Category Name Scope Description Default
Engineering Costs Change EBS
Bandwidth
Resolution Cost
AWS EBS Volume The engineering time and effort, translated into cost, of resolving a task. $4
Engineering Costs Change EBS Volume
Type Resolution
Cost
AWS EBS Volume The engineering time and effort, translated into cost, of resolving a task. $4
Workload Constraint Burstable as Non-burstable AWS EC2 Treats burstable instance types as non-burstable to be more conservative with switching from a burstable instance type. No
Workload Constraint Can Run on ARM
Based Processor
AWS EC2 Toggle ARM-based processor recommendations if your workload is not already running on an ARM-based processor. No
Workload Constraint Changeable
Virtualization Type
AWS EC2 Your workload may be running on a virtualization type (e.g., paravirtual) and cannot switch to another virtualization type (e.g, HVM). No
Workload Constraint Current Generation
Instance Types
AWS EC2 Only evaluate current generation instance types for rightsizing recommendations. No
Workload Constraint Minimum IOPS AWS EC2 The minimum amount of IOPS required to run your workload. 0
Engineering Costs Idle Resolution Cost AWS WorkSpaces The engineering time and effort, translated into cost, of resolving a task. $10
Engineering Costs Idle Resolution Cost Database Instance The engineering time and effort, translated into cost, of resolving a task. $25
Data Criteria Minimum Resource Age Database Instance The minimum amount of time after a resource has been created before it can be analyzed. 1 days
Workload Constraint Eligible Machines Instance Specific instance types that your workload can run on. All
Workload Constraint Excluded Machine Families Instance Instance families that are an invalid alternative instance type for a rightsizing recommendation. None
Workload Constraint Minimum CPU Instance The minimum number of CPUs required to run your workload. 0
Data Criteria Minimum Data Duration Instance The minimum amount of time after a resource has been created before it can be analyzed. 3 days
Performance Criticality Performance Criticality Instance How important the performance of your workload is to your business. Less Critical
Workload Constraint Requires GPU if Using GPU Instance Require GPU machine types if your workload is running on a GPU machine type. Yes
Engineering Costs Rightsizing Resolution Cost Instance The engineering time and effort, translated into cost, of resolving a task. $50
Data Criteria Maximum Observation Period Platform The maximum amount of time used in analyzing resources and creating action items. 14 days
Data Criteria Only Include Most Recent Complete Metric Data Platform Only include metric data where all the reported metrics available after it were also available at that time.
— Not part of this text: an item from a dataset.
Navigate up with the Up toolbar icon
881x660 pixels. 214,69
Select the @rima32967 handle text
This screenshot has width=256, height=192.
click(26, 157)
Yes
Resource Mode Resource Mode Platform Determines how the Compute Software Platform should treat a resource. Analyze
Engineering Costs Idle Resolution Cost Volume The engineering time and effort, translated into cost, of resolving a task. $8
Data Criteria Minimum Resource Age Volume The minimum amount of time after a resource has been created before it can be analyzed. 1 days
Engineering Costs Unattached Resolution Cost Volume The engineering time and effort, translated into cost, of resolving a task. $4

Existing Properties

Every property that has been explicitly set by a platform user can be seen in the “Set Properties” table. Clicking the platform name will take you to that property’s view and page. Clicking the view will navigate you to the view that property uses.

Set Properties

Resource Properties

Every platform resource will have some number of properties that get applied to it. You can discover the current properties applying to a resource by navigating to the Resources tab, opening a resource drawer, and clicking the Properties tab. The properties displayed will be the most recent properties set for that resource.